The defendant, Ben Crider, murdered his step-daughter, Crystal Dittmeyer, and disposed of the body, which to this day has never been found. The guilty verdict decided by myself and the other jurors was subsequently overturned in a horrible decision by the Court of Criminal Appeals, citing the use of novel scientific evidence by the prosecution. For some reason the Court’s decision was deemed “not for publication”, but here it is anyway, thanks to the good folks at the Oklahoma Indigent Defense System.

The scientific evidence, used to identify a bite mark on Crider’s arm, may have been novel, but it certainly wasn’t reversible error. Everyone on the jury, indeed, everyone in the courtroom knew it was bite mark, and everyone knew who made it. From a juror’s view it was harmless error, if it really was error at all.

So, after Mr. Autry torpedoed Crider’s second trial, the then-District Attorney, Wes Lane, decided not to pursue a new trial, citing inconsistency in one of his key witness’s testimony. Mr. Lane got Crider to plead guilty to 2nd degree manslaughter, and he was set free after being sentenced to time served.

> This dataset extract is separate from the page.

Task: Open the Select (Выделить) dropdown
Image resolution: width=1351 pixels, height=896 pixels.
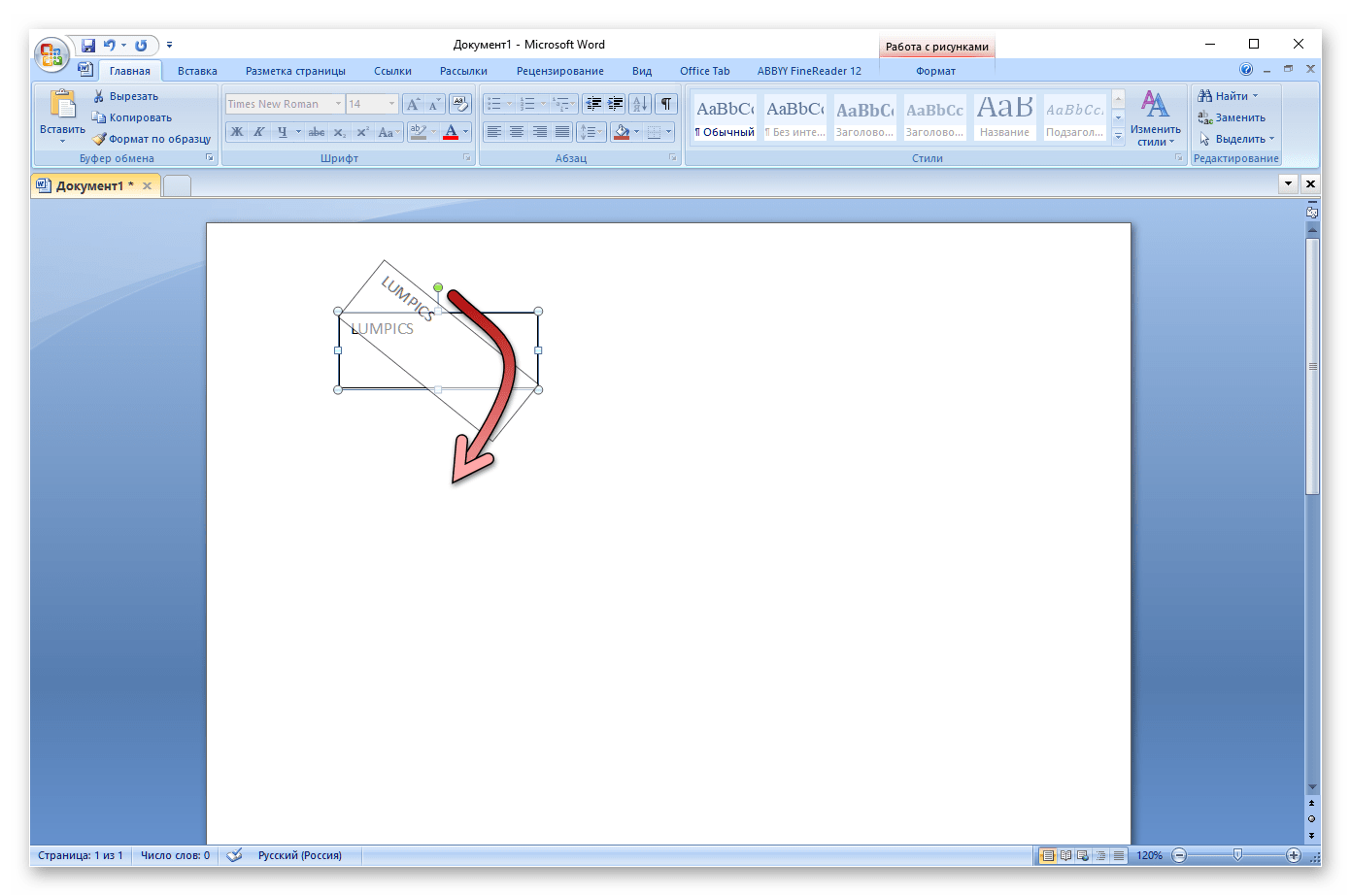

You might think that Mr. Lane would have insisted that Crider tell authorities where Crystal’s body is, so the poor girl could have a decent Christian burial after all these years of being stuffed in a hole somewhere. Mr. Lane didn’t.

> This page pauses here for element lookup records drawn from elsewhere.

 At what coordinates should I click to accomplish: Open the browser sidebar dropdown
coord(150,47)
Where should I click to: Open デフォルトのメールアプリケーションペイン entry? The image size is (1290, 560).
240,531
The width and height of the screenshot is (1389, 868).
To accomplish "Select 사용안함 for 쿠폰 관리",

So, to sum up: Crystal’s body is still out there somewhere; Ben Crider is free as a bird, somewhere in Kentucky; and David Autry owes the the State of Oklahoma 500 bucks.

It’s a funny old system of justice, ain’t it?

David Autry, by the way, is an absolutely brilliant defense attorney. If I was accused of murder, he’s the guy I would want sitting at the table with me at trial. Ben Crider was guilty as hell, but David Autry, eventually, got him off the hook.

Crystal Dittmeyer was unavailable for comment.

THANK YOU, BUT NO

Sunday, November 4th, 2007

Add me to the list of people who have no intention of obeying Oklahoma’s new draconian, racist immigration law. What, you think I’m going to start asking people for their papers? Like this was North Korea, or China, or Cuba?

Thank you, but no.

I may actually go out and FIND illegal immigrants, and give them a ride wherever they want to go, or let them stay at the house for a few months, just to stick it to the man.

Further, I’m going to write my state representative and urge him to introduce a bill, making it legal for any American citizen of Hispanic heritage, if asked for proof of citizenship, to kick the person who asks square in the nuts.

I’m going to call it the “Citizenship Verification Act of 2007″.